SUPPLIED RECORDS

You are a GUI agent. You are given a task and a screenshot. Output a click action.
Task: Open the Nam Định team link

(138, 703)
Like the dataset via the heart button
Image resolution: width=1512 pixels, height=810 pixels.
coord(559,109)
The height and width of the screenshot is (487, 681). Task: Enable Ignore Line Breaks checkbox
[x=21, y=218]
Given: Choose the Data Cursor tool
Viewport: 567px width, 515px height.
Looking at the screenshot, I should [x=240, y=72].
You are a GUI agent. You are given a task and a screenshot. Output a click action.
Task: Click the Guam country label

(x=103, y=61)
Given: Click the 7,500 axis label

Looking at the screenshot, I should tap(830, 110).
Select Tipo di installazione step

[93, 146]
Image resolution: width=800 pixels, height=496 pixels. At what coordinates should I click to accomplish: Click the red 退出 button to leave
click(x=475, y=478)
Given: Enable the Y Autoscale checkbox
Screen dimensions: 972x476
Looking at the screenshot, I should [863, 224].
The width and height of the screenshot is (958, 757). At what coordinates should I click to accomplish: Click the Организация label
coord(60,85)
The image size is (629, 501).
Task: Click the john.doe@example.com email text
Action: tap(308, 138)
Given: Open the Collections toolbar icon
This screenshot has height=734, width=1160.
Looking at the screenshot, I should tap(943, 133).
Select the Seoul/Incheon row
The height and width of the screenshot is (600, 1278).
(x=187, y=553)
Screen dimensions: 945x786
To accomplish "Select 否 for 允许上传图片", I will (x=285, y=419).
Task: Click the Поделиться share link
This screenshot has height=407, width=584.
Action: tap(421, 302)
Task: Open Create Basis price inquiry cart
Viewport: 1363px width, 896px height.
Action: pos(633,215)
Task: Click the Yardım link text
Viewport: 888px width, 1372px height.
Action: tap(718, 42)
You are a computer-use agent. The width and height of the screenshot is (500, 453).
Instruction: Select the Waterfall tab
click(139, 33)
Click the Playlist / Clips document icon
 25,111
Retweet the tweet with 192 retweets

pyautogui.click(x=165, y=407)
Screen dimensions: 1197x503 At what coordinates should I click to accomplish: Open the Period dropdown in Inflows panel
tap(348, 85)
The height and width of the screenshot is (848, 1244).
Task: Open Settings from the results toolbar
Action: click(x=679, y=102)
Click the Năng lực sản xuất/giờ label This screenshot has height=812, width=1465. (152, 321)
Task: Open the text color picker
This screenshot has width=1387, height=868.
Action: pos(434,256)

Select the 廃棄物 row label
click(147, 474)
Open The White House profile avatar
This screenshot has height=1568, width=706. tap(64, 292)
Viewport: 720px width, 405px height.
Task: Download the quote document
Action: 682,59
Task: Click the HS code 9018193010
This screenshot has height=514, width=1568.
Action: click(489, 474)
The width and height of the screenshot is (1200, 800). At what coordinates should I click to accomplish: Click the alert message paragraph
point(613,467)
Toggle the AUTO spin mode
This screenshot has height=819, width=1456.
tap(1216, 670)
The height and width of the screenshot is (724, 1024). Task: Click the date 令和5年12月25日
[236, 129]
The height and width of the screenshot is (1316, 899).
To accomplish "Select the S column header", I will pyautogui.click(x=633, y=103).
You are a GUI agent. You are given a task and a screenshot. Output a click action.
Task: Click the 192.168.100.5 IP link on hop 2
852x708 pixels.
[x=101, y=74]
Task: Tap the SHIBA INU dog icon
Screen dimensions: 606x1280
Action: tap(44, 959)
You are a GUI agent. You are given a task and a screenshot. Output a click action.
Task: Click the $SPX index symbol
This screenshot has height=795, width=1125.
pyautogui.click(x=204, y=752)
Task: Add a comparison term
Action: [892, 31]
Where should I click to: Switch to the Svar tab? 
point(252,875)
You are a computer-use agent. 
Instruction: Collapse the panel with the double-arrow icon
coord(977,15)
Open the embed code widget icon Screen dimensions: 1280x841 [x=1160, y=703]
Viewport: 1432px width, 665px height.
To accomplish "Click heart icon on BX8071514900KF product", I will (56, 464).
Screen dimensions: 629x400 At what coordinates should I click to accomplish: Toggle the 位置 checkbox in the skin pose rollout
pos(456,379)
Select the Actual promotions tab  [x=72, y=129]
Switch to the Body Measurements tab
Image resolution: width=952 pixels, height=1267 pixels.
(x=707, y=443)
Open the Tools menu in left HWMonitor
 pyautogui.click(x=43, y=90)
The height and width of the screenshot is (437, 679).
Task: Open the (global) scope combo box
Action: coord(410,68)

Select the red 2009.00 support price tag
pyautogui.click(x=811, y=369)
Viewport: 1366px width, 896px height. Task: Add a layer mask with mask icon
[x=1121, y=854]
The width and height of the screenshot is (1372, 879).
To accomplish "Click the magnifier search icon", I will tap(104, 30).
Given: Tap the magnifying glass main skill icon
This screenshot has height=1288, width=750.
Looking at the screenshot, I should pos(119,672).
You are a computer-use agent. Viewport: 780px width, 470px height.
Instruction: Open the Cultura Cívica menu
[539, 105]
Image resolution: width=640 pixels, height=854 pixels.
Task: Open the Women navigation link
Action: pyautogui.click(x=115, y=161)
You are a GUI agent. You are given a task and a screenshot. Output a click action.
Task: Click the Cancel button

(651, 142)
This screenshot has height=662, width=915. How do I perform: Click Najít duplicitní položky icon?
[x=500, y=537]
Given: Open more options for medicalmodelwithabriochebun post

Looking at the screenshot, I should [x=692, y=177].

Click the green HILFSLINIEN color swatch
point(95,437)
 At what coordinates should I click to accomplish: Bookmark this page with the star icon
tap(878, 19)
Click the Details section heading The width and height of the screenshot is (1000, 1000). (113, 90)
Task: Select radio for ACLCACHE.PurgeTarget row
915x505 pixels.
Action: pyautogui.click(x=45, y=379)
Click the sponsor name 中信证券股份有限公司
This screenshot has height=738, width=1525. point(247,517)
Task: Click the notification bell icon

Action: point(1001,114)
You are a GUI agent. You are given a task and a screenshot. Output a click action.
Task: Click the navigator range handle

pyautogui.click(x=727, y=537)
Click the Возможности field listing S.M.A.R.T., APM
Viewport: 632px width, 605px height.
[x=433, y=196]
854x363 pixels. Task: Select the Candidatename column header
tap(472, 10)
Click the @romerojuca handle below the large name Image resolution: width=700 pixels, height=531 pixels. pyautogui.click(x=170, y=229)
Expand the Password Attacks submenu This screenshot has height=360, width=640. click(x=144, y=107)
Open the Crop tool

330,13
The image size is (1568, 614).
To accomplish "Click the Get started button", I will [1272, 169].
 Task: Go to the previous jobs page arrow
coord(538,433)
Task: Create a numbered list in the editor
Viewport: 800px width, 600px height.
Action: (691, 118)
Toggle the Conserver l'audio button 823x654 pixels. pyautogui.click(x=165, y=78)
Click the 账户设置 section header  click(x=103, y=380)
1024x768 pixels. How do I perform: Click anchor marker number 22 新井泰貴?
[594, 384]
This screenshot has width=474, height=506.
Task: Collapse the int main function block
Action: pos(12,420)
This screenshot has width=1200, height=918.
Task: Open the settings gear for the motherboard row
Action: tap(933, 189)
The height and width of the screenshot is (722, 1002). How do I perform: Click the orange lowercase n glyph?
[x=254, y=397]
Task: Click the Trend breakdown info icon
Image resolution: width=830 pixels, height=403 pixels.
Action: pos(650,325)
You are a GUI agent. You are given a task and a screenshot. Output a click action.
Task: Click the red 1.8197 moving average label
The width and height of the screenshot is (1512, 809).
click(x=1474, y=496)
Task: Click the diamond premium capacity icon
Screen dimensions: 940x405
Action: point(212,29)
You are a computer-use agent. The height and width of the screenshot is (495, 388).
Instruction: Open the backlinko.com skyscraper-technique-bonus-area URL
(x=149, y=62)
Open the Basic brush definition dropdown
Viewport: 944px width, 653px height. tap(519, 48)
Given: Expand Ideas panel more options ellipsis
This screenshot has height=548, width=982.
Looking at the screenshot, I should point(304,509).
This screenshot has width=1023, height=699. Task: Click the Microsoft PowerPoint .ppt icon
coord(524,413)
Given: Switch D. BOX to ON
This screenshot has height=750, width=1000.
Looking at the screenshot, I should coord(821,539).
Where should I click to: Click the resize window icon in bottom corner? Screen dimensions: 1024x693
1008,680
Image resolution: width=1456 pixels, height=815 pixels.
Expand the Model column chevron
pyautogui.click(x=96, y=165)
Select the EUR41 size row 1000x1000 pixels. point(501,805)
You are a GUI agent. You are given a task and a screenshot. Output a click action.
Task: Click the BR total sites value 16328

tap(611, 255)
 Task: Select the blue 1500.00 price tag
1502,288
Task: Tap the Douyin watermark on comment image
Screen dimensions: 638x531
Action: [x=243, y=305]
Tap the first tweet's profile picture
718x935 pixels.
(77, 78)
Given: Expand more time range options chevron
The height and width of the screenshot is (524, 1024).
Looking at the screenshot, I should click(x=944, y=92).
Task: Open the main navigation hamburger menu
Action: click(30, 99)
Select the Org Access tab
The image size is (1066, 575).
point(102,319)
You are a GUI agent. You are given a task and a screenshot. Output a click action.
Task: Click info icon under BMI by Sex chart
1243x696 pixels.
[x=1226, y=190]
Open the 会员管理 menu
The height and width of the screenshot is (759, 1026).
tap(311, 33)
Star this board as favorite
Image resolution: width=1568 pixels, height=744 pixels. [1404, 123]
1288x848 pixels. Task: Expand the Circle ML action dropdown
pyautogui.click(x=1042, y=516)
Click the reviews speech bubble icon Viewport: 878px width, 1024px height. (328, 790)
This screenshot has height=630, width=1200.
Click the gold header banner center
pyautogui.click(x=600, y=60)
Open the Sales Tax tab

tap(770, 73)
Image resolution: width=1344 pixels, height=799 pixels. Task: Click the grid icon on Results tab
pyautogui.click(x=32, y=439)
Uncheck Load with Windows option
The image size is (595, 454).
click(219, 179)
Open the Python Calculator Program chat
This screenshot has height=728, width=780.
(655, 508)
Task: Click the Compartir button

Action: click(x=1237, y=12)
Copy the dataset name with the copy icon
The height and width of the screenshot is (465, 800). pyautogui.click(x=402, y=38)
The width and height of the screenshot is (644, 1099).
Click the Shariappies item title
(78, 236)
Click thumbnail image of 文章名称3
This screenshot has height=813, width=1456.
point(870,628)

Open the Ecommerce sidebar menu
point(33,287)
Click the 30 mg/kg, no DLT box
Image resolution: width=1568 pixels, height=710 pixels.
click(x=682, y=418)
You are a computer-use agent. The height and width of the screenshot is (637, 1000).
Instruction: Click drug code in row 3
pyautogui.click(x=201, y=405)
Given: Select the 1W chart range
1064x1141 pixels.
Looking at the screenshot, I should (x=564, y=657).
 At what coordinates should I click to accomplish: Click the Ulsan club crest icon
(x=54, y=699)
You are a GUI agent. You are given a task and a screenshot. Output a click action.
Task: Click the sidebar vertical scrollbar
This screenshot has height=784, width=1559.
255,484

EXERCISE GOAL
Looking at the data above, write out exactly the lines that start at the one containing "Viewport: 632px width, 605px height." and end at the one containing "Toggle the Conserver"; include both and nothing beyond.

RESULT
Viewport: 632px width, 605px height.
[x=433, y=196]
854x363 pixels. Task: Select the Candidatename column header
tap(472, 10)
Click the @romerojuca handle below the large name Image resolution: width=700 pixels, height=531 pixels. pyautogui.click(x=170, y=229)
Expand the Password Attacks submenu This screenshot has height=360, width=640. click(x=144, y=107)
Open the Crop tool

330,13
The image size is (1568, 614).
To accomplish "Click the Get started button", I will [1272, 169].
 Task: Go to the previous jobs page arrow
coord(538,433)
Task: Create a numbered list in the editor
Viewport: 800px width, 600px height.
Action: (691, 118)
Toggle the Conserver l'audio button 823x654 pixels. pyautogui.click(x=165, y=78)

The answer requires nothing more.